## Passage provided
The above is from Google, so I can only assume it was either submitted by him to Google or was part of the metadata in the <head> of his blog when the google spiders passed by. Of course a few years back when the Canadian Association of Journalists held their National Writer's Symposium in sunny Victoria, one of the featured speakers was Tom.


THE CAJ'S NATIONAL WRITERS' SYMPOSIUM
OCEAN POINTE RESORT AND SPA

November 3-4, 2001
Victoria, BC.

Speakers:

Saturday, Nov. 3 9:30 - 11:00 a.m.

Tom Hawthorn,

PUN-FILLED DAYS IN THE TOY DEPARTMENT:

HOW TO BE A
GOOD SPORTS WRITER


Tom Hawthorn's sports features appear in the National Post and on CBC Radio. He has a singular talent for writing sports stories that capture the attention of not onlysports fans but also the rest of us.

If it looks like a sports writer, writes about sports etc........I know that Mr. Hawthorn has moved up from the field of dreams to write about deeper subjects than jocks. Judging from his own blog, obituaries seem to be his specialty these days, so I guess Bill can consider himself lucky that he became a subject for other reasons.


The Other Bill Rings

The other recent piece, partly about Bill T., is Bill Bell's Special To North Shore News titled Anonymous postings discredit sites. Since Mr. Bell is going to produce a critique of blogs, he needs to establish his authority in the area right at the beginning with:


I rarely comment on the rantings of some people on blogs or Internet message boards.

## Data supplied
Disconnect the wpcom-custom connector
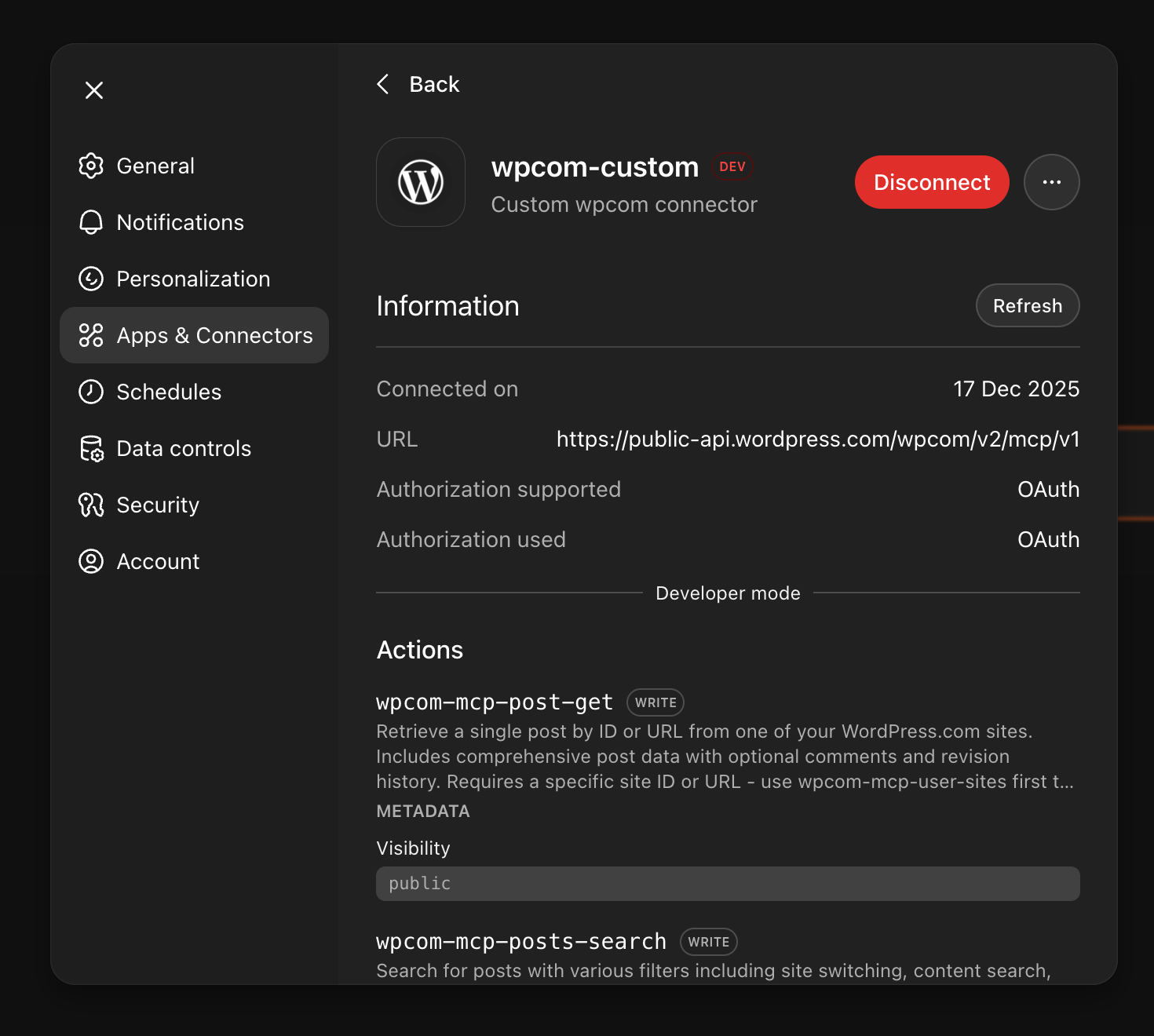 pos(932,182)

==

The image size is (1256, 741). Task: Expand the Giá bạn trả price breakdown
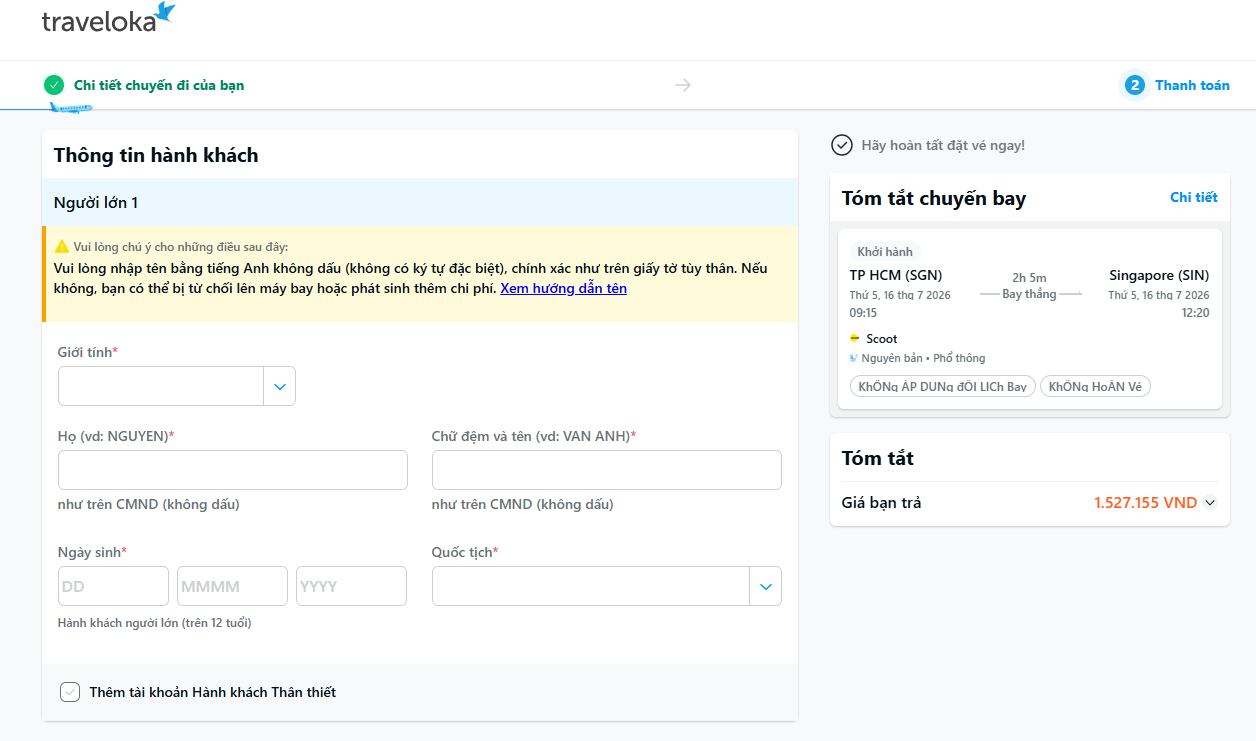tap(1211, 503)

## What is needed
Rewrite the part of the blog excerpt starting at "The Other Bill" and ending at "Internet message boards.", swapping "blogs" for "forums". The records have nothing to do with the text.

## Your solution
The Other Bill Rings

The other recent piece, partly about Bill T., is Bill Bell's Special To North Shore News titled Anonymous postings discredit sites. Since Mr. Bell is going to produce a critique of forums, he needs to establish his authority in the area right at the beginning with:


I rarely comment on the rantings of some people on forums or Internet message boards.